Salin tanpa perubahan baris-baris data di bawah, mulai dari baris pertama data dan berhenti setelah baris yang memuat "pyautogui.click(x=120, y=444)". Baris pertama dan baris terakhir itu ikut disalin.

==== DAFTAR DATA ====

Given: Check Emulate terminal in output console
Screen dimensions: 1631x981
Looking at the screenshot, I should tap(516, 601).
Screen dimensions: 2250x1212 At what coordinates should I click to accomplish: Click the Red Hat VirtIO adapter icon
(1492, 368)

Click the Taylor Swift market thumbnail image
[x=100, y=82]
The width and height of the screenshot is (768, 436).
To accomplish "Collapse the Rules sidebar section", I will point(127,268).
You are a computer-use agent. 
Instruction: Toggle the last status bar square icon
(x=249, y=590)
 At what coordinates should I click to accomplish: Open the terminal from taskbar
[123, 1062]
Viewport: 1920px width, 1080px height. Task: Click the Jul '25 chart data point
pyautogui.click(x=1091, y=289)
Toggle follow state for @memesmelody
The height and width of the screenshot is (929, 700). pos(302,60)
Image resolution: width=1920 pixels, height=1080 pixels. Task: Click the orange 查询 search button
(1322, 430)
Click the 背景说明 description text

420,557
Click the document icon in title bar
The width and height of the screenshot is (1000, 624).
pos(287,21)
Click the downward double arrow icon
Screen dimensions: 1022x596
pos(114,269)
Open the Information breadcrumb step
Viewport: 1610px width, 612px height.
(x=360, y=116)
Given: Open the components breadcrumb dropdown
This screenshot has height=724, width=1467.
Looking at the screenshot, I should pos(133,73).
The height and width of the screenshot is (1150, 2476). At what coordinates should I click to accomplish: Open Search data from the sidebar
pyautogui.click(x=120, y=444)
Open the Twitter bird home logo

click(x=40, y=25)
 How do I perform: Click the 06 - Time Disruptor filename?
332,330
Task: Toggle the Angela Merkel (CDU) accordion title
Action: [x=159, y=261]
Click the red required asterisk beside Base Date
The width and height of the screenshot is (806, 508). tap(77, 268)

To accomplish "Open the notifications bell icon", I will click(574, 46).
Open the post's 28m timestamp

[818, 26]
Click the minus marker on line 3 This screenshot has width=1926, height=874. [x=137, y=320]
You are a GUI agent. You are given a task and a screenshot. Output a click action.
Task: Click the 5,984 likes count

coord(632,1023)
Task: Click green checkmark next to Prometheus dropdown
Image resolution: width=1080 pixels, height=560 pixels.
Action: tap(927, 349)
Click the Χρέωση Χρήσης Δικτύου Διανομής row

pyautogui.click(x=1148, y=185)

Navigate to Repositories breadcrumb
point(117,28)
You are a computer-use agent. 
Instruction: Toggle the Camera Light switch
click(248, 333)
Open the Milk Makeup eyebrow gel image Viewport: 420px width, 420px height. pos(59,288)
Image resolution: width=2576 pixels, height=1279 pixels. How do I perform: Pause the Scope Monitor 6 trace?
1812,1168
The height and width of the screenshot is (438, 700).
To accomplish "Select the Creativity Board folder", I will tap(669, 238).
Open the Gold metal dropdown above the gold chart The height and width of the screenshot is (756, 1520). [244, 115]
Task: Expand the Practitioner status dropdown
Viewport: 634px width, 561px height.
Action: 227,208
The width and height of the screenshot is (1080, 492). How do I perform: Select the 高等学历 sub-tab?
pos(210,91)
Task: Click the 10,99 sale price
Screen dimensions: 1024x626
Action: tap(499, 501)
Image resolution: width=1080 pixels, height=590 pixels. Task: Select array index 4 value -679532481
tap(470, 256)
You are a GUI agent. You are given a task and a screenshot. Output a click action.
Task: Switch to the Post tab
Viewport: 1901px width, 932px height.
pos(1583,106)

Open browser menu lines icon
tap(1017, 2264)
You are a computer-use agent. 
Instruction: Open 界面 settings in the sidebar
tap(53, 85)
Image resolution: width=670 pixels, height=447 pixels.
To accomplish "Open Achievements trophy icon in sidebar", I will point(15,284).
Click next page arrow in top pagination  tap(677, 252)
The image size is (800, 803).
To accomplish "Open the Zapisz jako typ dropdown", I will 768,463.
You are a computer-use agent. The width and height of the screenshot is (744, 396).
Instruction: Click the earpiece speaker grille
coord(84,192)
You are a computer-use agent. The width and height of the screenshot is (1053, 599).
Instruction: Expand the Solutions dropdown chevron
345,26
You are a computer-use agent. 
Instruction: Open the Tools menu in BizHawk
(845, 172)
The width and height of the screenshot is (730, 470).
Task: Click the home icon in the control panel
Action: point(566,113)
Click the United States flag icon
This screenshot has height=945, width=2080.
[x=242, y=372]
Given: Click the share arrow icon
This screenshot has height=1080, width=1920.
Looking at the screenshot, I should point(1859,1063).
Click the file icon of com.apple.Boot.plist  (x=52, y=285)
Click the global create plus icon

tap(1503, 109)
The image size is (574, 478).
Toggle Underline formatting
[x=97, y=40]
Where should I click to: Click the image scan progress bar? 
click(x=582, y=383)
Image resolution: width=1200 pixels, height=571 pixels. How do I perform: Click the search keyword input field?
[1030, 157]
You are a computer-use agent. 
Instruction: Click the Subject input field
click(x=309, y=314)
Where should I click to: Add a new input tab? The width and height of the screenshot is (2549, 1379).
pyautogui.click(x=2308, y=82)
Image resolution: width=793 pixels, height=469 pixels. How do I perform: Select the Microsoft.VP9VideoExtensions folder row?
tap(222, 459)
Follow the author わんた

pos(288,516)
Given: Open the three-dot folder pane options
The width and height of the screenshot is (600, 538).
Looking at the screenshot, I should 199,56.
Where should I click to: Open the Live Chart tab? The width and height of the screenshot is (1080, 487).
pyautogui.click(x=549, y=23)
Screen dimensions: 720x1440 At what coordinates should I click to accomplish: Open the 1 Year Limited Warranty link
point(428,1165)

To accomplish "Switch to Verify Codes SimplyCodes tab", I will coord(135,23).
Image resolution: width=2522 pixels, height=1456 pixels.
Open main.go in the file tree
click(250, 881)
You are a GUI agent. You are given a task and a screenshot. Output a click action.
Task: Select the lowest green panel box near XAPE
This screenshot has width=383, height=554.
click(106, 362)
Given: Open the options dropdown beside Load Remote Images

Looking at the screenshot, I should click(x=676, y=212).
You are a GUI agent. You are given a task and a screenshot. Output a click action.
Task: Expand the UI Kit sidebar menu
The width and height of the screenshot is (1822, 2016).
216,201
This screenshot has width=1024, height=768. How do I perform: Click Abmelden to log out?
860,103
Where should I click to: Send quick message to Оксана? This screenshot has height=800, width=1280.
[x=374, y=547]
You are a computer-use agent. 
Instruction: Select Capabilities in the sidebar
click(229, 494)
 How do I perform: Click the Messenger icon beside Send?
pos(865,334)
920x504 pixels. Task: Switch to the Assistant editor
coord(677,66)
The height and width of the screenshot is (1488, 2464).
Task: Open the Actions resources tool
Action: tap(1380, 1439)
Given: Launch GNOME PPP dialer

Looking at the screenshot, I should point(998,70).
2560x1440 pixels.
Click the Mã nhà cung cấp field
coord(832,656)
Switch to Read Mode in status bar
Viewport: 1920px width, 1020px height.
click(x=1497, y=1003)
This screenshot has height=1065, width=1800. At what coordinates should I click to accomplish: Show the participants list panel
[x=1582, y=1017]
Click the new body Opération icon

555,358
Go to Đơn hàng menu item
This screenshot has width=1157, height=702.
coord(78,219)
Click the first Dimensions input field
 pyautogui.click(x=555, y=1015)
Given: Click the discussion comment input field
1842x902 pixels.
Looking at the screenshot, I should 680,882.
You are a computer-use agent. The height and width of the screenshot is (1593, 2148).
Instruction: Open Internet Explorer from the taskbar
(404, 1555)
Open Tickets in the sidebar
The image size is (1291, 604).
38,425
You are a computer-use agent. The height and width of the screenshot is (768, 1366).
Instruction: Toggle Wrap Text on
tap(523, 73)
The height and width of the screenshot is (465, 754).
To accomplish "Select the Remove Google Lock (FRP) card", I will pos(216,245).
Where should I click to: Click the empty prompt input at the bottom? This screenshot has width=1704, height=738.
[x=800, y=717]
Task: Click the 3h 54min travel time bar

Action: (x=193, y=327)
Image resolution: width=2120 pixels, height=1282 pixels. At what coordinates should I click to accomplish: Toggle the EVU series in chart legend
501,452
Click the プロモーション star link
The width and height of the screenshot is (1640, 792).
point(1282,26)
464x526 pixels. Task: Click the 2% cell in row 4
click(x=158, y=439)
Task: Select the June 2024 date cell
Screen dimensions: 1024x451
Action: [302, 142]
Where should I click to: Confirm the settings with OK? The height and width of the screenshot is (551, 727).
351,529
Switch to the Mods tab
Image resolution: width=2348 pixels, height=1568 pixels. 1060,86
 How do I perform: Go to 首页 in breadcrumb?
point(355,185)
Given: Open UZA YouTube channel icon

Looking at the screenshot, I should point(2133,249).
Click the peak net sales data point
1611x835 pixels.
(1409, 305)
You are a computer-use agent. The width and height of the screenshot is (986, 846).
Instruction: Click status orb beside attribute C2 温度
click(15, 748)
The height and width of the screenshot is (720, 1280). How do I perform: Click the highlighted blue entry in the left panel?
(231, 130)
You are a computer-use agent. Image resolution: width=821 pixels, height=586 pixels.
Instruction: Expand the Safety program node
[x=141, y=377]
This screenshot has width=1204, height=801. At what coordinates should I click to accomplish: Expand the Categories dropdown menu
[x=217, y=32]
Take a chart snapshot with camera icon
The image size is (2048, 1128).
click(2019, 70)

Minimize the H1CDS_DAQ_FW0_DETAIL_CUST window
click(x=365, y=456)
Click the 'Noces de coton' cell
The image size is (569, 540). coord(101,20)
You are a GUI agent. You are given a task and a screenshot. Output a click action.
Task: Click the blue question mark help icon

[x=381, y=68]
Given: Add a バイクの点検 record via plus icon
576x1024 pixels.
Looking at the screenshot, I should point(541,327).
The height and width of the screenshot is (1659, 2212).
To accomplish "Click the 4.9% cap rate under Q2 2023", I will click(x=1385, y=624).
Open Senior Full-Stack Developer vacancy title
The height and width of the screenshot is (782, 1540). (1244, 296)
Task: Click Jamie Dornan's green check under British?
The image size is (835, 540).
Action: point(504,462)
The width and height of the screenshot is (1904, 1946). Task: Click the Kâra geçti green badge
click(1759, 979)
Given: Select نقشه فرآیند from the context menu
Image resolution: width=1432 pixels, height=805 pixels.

====

» JAWABAN AKHIR:
Given: Check Emulate terminal in output console
Screen dimensions: 1631x981
Looking at the screenshot, I should tap(516, 601).
Screen dimensions: 2250x1212 At what coordinates should I click to accomplish: Click the Red Hat VirtIO adapter icon
(1492, 368)

Click the Taylor Swift market thumbnail image
[x=100, y=82]
The width and height of the screenshot is (768, 436).
To accomplish "Collapse the Rules sidebar section", I will point(127,268).
You are a computer-use agent. 
Instruction: Toggle the last status bar square icon
(x=249, y=590)
 At what coordinates should I click to accomplish: Open the terminal from taskbar
[123, 1062]
Viewport: 1920px width, 1080px height. Task: Click the Jul '25 chart data point
pyautogui.click(x=1091, y=289)
Toggle follow state for @memesmelody
The height and width of the screenshot is (929, 700). pos(302,60)
Image resolution: width=1920 pixels, height=1080 pixels. Task: Click the orange 查询 search button
(1322, 430)
Click the 背景说明 description text

420,557
Click the document icon in title bar
The width and height of the screenshot is (1000, 624).
pos(287,21)
Click the downward double arrow icon
Screen dimensions: 1022x596
pos(114,269)
Open the Information breadcrumb step
Viewport: 1610px width, 612px height.
(x=360, y=116)
Given: Open the components breadcrumb dropdown
This screenshot has height=724, width=1467.
Looking at the screenshot, I should pos(133,73).
The height and width of the screenshot is (1150, 2476). At what coordinates should I click to accomplish: Open Search data from the sidebar
pyautogui.click(x=120, y=444)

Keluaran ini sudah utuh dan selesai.